● Work item:
Set down exactly, from the records below, the line with "2576x1355 pixels." through the line with "Task: Expand the manifests", and nothing else.

*** Opening Extracted records ***

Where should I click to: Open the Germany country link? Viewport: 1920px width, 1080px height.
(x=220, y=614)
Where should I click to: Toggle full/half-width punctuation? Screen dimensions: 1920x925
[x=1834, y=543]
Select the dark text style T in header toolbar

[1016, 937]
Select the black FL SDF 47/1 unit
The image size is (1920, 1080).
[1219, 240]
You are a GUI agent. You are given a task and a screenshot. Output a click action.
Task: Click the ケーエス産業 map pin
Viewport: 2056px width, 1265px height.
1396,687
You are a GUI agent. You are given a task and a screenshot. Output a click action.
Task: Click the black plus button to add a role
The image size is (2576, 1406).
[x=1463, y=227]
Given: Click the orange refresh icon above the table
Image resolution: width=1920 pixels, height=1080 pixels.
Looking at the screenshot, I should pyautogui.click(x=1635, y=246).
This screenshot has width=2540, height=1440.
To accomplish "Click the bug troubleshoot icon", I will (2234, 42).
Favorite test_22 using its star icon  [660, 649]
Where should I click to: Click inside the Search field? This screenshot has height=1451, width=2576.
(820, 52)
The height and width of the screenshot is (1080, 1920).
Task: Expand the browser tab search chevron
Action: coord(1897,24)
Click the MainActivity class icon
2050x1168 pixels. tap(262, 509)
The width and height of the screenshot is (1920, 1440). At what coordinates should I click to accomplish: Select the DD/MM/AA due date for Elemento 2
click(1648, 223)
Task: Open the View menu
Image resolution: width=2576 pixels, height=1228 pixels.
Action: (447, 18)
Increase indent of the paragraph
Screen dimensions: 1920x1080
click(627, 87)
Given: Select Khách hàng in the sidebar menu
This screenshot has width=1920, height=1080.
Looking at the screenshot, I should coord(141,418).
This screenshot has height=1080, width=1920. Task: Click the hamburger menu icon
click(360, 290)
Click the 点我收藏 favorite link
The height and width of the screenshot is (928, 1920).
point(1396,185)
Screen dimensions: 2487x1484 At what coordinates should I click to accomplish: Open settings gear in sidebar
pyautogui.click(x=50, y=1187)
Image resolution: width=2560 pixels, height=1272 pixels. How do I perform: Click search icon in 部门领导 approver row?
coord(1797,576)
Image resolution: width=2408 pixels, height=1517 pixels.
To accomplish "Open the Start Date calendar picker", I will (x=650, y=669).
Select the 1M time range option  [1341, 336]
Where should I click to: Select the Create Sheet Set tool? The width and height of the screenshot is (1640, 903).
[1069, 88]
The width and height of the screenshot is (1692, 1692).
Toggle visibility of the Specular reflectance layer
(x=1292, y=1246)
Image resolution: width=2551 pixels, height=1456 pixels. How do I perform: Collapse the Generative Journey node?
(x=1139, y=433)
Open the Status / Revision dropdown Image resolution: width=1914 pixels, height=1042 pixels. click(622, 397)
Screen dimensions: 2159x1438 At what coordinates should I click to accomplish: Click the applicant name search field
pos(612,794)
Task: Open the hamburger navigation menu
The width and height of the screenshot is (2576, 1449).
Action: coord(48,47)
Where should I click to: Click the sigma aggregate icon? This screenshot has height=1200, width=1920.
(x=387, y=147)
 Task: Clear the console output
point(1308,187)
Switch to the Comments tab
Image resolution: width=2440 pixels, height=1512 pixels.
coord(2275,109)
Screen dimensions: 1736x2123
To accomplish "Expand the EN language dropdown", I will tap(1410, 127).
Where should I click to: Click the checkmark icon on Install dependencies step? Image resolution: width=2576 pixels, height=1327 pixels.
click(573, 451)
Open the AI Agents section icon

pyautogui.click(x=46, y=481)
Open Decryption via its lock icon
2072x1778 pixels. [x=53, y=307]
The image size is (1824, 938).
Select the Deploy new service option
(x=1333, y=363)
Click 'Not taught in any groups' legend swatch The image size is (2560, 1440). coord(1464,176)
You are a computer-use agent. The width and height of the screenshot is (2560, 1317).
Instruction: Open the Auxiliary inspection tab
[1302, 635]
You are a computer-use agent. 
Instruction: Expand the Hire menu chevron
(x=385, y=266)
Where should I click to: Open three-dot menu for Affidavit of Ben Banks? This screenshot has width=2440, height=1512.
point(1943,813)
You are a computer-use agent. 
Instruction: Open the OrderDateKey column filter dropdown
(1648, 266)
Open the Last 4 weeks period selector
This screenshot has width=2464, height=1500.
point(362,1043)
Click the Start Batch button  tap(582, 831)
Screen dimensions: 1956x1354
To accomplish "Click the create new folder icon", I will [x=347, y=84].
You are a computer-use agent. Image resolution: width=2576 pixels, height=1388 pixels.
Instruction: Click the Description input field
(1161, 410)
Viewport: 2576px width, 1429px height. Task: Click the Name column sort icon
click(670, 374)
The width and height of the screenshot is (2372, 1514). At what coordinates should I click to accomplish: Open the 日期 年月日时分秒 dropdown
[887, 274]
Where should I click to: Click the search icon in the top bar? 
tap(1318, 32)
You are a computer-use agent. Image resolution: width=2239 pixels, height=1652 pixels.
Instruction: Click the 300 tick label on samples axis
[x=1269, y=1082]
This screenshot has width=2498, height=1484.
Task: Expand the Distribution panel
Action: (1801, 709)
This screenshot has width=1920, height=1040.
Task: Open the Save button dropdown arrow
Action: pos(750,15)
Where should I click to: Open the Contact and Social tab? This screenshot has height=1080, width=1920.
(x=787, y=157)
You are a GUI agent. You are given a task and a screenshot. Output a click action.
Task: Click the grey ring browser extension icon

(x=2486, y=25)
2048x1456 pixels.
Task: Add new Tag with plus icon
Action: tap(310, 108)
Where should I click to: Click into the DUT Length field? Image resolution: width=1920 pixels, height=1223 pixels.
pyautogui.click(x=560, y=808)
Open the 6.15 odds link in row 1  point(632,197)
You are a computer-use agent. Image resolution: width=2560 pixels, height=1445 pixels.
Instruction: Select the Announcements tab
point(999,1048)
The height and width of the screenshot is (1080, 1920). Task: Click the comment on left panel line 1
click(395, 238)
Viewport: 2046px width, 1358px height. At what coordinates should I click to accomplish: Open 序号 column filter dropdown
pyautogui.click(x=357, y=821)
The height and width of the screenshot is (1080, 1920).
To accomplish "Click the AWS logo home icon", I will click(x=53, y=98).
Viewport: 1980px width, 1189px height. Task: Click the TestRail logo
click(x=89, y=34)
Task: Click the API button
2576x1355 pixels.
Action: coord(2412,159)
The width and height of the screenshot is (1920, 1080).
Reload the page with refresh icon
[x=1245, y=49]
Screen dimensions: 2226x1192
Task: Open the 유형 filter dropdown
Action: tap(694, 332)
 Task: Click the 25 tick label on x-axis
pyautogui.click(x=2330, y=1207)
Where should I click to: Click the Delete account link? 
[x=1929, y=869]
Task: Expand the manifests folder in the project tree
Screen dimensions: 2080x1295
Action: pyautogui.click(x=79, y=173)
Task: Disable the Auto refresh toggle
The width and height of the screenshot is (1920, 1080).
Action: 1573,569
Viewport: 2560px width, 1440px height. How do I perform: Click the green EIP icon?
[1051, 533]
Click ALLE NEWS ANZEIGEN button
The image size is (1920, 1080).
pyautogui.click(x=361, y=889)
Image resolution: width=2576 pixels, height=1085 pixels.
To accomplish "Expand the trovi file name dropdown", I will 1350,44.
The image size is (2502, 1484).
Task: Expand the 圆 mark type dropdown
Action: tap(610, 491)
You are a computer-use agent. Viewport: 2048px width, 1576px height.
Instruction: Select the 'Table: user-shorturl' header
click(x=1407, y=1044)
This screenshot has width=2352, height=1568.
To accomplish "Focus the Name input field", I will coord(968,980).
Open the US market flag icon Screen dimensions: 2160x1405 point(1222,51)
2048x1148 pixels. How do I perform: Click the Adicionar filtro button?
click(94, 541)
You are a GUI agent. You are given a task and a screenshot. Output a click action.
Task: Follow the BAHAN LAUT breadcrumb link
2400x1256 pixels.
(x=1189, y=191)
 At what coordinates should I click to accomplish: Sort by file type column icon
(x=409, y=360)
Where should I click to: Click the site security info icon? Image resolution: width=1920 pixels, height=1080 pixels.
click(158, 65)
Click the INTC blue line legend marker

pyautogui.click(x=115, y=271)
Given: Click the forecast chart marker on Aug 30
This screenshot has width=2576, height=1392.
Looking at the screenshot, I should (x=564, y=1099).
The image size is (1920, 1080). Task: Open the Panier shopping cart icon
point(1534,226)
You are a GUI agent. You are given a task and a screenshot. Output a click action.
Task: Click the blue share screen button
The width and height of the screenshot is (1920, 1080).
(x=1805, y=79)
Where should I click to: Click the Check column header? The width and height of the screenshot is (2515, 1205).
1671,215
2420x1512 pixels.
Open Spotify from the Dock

*** Closing Extracted records ***

● Output below:
2576x1355 pixels.
Action: coord(2412,159)
The width and height of the screenshot is (1920, 1080).
Reload the page with refresh icon
[x=1245, y=49]
Screen dimensions: 2226x1192
Task: Open the 유형 filter dropdown
Action: tap(694, 332)
 Task: Click the 25 tick label on x-axis
pyautogui.click(x=2330, y=1207)
Where should I click to: Click the Delete account link? 
[x=1929, y=869]
Task: Expand the manifests folder in the project tree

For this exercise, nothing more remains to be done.